> [Dataset extract]:
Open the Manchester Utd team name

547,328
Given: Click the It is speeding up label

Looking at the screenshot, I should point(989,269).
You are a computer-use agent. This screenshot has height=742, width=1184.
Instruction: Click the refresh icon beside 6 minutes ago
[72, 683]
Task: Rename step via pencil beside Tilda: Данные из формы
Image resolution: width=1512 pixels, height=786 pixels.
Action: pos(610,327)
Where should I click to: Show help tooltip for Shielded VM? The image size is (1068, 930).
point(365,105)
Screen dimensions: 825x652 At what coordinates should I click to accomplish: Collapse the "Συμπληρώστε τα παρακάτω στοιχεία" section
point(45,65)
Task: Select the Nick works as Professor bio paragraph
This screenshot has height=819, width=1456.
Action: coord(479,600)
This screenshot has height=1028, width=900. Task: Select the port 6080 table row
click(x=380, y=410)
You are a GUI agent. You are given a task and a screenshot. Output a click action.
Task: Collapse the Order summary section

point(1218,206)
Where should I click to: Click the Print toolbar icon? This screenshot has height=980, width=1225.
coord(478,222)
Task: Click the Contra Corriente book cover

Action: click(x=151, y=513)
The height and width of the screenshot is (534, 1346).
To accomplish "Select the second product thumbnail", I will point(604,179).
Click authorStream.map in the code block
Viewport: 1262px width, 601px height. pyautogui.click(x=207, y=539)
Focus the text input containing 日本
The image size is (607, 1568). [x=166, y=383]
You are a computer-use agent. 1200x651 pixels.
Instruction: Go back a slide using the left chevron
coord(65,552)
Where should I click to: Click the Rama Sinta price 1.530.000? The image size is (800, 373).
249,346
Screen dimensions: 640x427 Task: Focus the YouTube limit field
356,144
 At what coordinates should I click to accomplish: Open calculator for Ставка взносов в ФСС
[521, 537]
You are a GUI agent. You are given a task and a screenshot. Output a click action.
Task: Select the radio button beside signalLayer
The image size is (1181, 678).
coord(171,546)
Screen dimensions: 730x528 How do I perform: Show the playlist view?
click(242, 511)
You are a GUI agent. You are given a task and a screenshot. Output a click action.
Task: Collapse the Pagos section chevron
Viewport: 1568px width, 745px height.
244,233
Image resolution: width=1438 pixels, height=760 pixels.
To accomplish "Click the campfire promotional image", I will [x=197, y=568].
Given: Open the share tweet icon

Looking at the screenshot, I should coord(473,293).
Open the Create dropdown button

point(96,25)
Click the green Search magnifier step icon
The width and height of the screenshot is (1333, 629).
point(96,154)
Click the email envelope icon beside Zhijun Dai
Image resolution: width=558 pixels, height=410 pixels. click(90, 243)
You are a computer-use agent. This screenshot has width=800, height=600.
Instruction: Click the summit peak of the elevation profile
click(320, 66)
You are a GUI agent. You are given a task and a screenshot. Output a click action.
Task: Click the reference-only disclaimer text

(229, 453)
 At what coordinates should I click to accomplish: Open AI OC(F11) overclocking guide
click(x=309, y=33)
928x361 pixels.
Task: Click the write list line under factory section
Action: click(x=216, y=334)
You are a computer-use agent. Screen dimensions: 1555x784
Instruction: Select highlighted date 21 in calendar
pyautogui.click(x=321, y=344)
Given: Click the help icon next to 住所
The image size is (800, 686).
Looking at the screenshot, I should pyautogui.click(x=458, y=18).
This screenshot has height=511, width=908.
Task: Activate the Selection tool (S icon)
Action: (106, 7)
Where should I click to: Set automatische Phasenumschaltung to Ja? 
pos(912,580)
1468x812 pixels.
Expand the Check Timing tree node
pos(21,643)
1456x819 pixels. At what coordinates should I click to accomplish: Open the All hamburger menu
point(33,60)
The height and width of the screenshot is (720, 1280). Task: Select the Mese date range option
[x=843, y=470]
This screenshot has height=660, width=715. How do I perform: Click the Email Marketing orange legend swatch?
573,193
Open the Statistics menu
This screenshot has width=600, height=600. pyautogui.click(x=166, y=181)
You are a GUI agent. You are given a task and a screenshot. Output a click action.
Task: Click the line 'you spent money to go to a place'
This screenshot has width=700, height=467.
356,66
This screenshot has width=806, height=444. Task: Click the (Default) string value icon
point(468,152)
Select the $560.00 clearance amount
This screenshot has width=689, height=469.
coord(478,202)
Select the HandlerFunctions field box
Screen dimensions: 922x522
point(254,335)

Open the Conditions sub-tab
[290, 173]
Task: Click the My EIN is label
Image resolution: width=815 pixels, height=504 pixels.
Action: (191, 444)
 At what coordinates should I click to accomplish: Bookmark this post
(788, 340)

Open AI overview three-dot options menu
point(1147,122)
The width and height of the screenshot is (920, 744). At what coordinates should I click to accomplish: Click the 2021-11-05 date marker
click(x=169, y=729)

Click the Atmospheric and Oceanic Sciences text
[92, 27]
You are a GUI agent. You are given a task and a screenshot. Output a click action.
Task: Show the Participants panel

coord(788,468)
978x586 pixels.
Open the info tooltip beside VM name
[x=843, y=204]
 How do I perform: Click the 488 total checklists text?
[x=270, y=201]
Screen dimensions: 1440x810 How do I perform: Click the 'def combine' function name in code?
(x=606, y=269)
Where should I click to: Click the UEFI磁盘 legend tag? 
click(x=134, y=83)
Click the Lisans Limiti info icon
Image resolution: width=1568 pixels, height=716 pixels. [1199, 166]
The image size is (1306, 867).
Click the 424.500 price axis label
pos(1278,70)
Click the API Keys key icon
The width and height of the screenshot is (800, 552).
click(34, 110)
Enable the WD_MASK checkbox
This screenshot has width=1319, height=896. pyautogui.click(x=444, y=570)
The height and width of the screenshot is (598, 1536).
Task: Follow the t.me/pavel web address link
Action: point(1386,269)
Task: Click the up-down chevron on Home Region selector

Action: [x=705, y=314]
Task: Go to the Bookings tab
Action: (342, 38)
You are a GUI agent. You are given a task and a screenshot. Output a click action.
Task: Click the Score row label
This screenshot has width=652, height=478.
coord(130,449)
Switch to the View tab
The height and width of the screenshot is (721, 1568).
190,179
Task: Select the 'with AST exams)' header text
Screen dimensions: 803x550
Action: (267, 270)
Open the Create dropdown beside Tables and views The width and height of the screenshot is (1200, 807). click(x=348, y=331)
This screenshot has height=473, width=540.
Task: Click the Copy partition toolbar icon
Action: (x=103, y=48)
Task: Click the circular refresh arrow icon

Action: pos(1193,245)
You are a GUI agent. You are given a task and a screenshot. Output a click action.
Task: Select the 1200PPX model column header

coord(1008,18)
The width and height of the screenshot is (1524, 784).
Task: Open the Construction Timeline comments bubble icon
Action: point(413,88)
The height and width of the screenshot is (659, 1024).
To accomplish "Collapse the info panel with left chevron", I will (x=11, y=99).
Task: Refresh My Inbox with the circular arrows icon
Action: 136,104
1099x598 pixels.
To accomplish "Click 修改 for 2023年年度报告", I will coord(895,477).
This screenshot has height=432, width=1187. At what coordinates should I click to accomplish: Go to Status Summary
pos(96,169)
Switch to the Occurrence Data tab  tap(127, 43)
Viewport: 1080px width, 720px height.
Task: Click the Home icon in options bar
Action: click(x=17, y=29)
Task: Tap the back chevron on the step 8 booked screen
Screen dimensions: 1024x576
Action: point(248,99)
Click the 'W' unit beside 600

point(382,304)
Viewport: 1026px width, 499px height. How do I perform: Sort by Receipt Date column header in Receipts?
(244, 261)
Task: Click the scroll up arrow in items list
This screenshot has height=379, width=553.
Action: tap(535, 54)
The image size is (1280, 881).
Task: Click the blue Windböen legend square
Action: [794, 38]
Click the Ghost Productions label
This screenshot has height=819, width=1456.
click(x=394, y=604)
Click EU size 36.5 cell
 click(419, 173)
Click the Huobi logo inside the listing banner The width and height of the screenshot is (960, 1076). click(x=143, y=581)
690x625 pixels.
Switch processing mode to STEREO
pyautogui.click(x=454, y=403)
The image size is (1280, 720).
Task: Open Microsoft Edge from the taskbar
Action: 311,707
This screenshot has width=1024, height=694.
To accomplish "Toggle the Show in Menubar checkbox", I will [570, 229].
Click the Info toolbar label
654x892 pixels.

> [Your task]:
All lines from the top of the data through the line containing "Task: Select the Nick" need to be retyped exactly, and nothing more.

> [Worked solution]:
Open the Manchester Utd team name

547,328
Given: Click the It is speeding up label

Looking at the screenshot, I should point(989,269).
You are a computer-use agent. This screenshot has height=742, width=1184.
Instruction: Click the refresh icon beside 6 minutes ago
[72, 683]
Task: Rename step via pencil beside Tilda: Данные из формы
Image resolution: width=1512 pixels, height=786 pixels.
Action: pos(610,327)
Where should I click to: Show help tooltip for Shielded VM? The image size is (1068, 930).
point(365,105)
Screen dimensions: 825x652 At what coordinates should I click to accomplish: Collapse the "Συμπληρώστε τα παρακάτω στοιχεία" section
point(45,65)
Task: Select the Nick works as Professor bio paragraph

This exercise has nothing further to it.